## Data to process
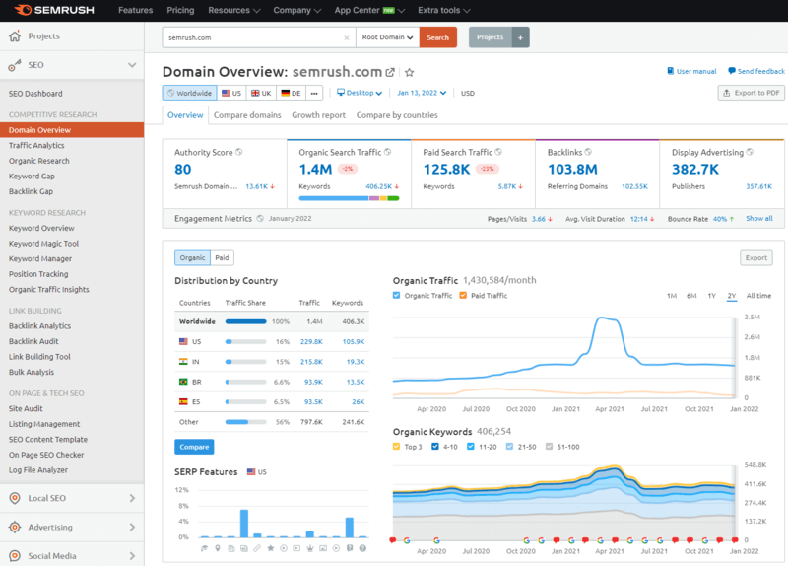This screenshot has width=788, height=566.
Task: Toggle the Top 3 keywords checkbox
Action: pyautogui.click(x=397, y=446)
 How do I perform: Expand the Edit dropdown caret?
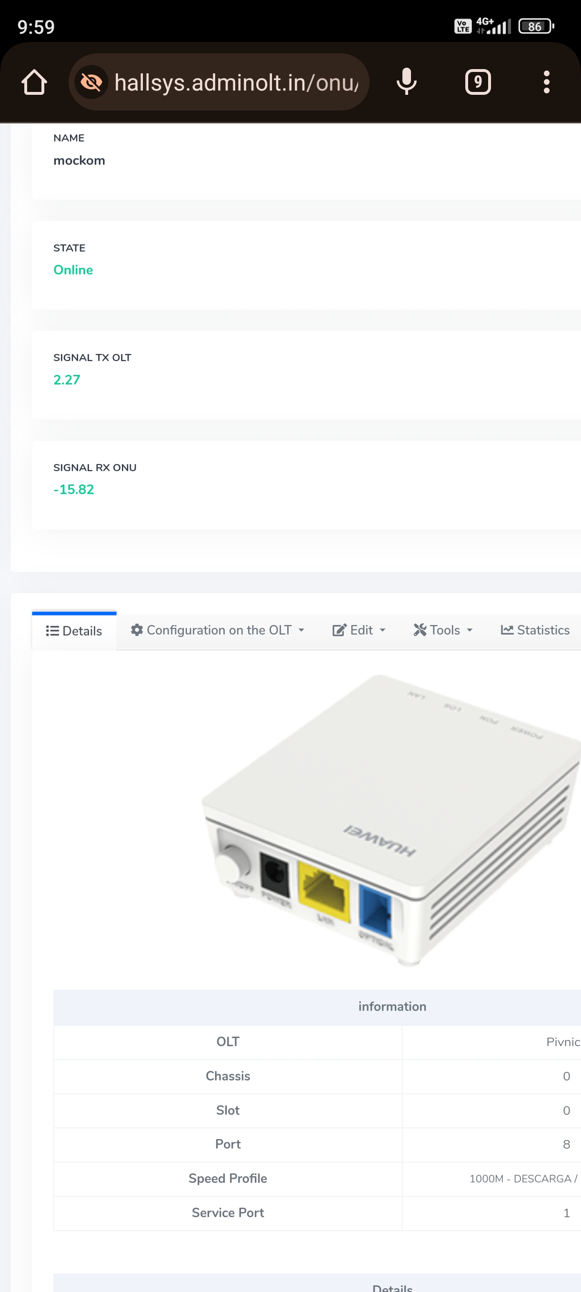point(382,630)
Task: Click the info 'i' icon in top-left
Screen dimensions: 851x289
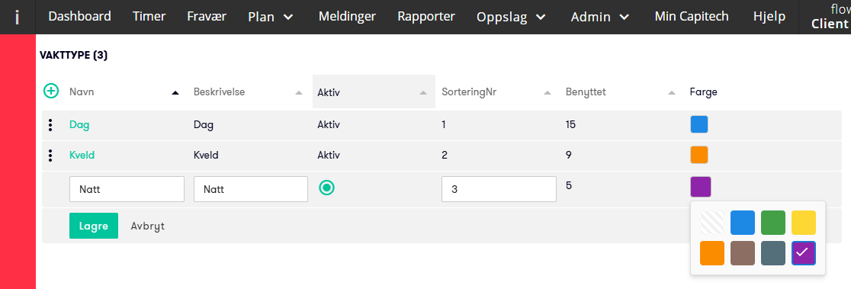Action: click(18, 17)
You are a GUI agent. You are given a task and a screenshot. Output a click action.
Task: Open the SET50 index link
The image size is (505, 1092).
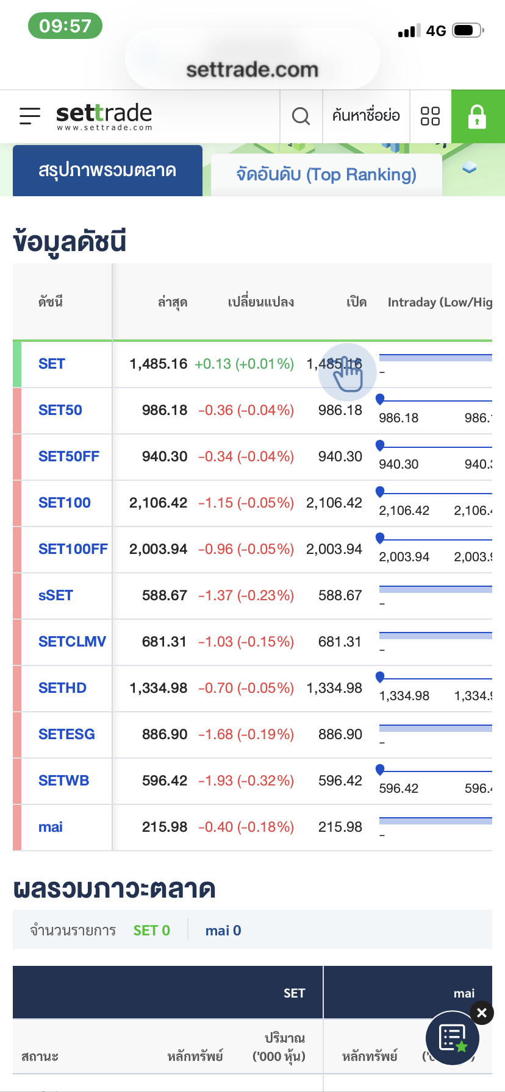60,410
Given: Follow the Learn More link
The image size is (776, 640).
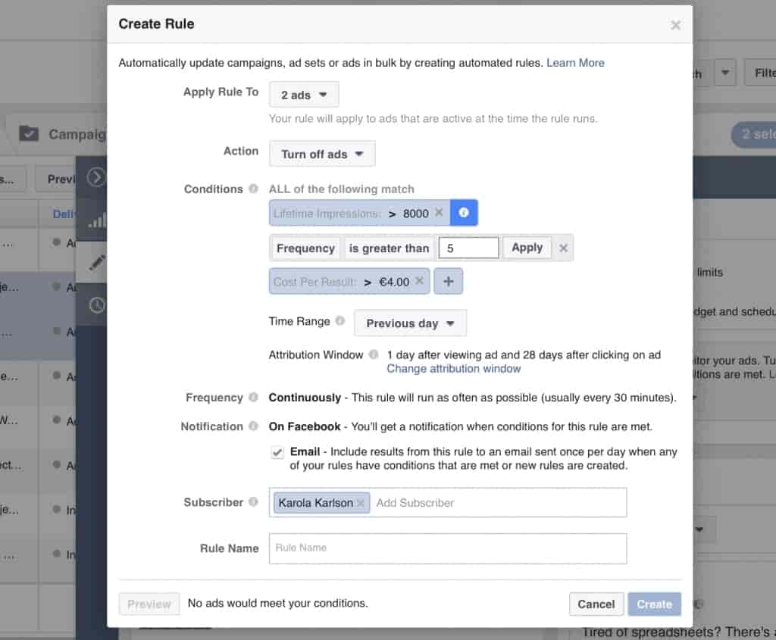Looking at the screenshot, I should click(575, 63).
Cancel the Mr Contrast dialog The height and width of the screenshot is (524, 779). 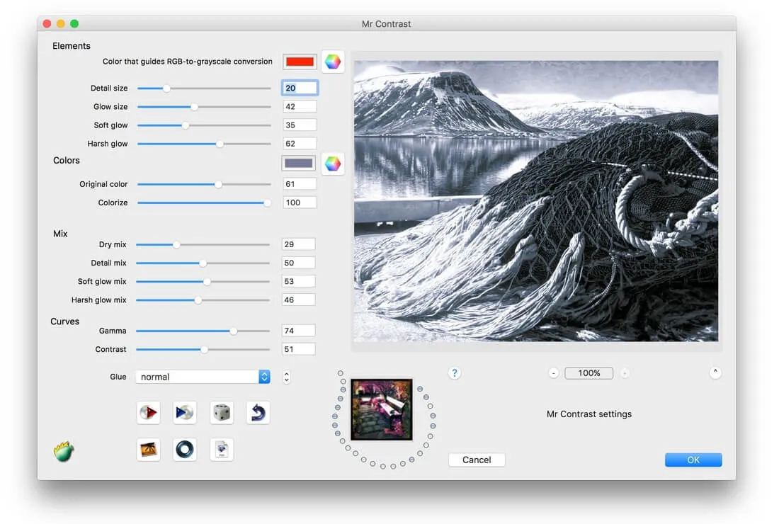[476, 460]
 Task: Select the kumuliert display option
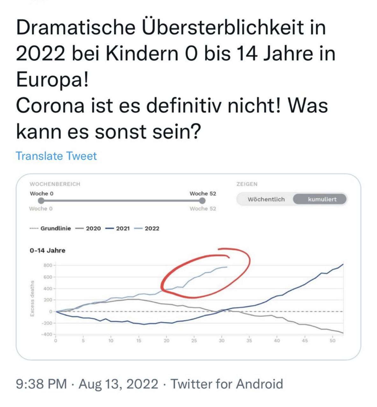pyautogui.click(x=323, y=199)
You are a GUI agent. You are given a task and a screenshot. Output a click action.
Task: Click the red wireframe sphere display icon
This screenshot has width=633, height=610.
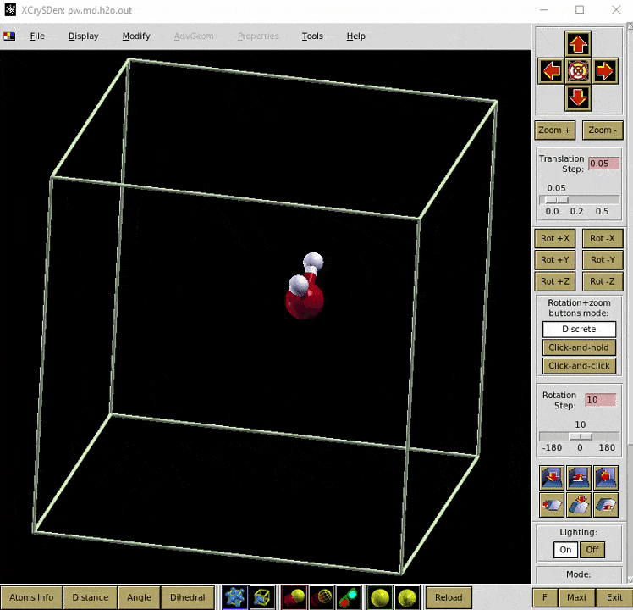[x=322, y=597]
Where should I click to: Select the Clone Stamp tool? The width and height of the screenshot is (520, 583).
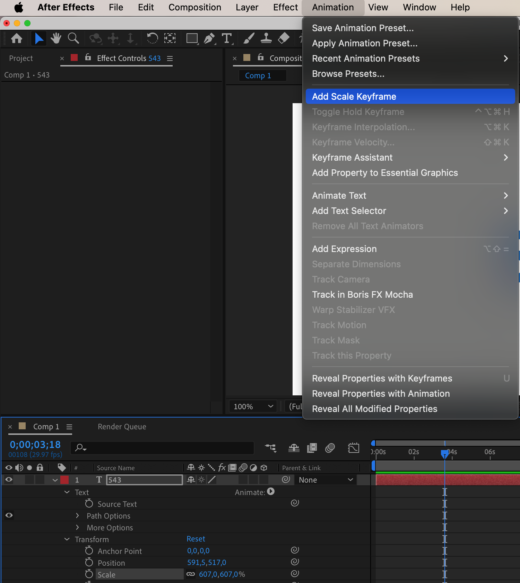[266, 38]
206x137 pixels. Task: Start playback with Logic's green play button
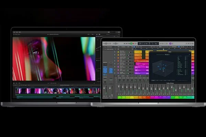point(131,44)
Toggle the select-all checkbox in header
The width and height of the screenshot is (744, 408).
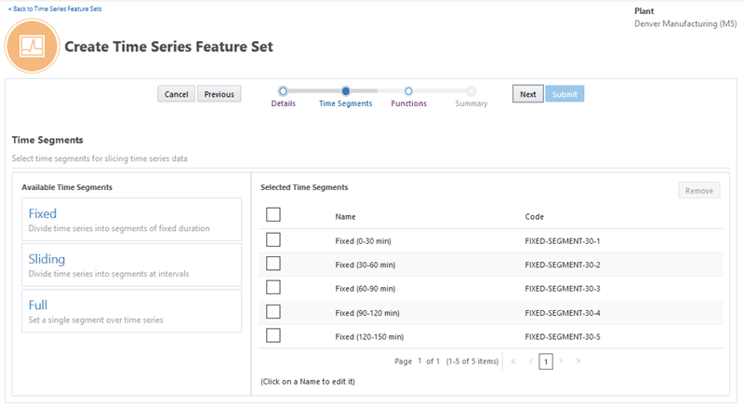click(273, 215)
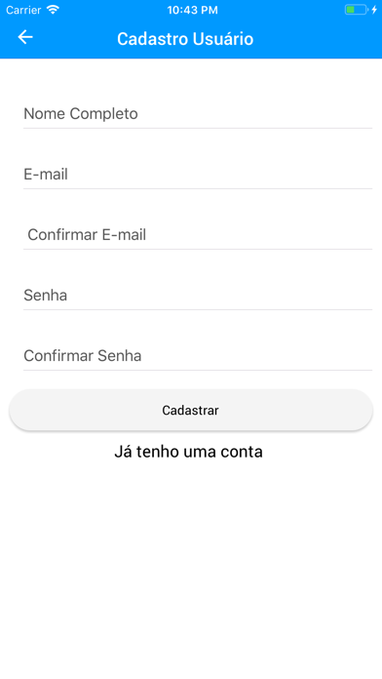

## Problem to work on
Omit the pictures, then extract verbatim only those lines that fall between the line containing "Where should I" and the final line of the records above, both included.

## Answer area
Where should I click to: Select the Clone Stamp tool? The width and height of the screenshot is (520, 583).
[266, 38]
206x137 pixels. Task: Start playback with Logic's green play button
point(131,44)
Toggle the select-all checkbox in header
The width and height of the screenshot is (744, 408).
click(273, 215)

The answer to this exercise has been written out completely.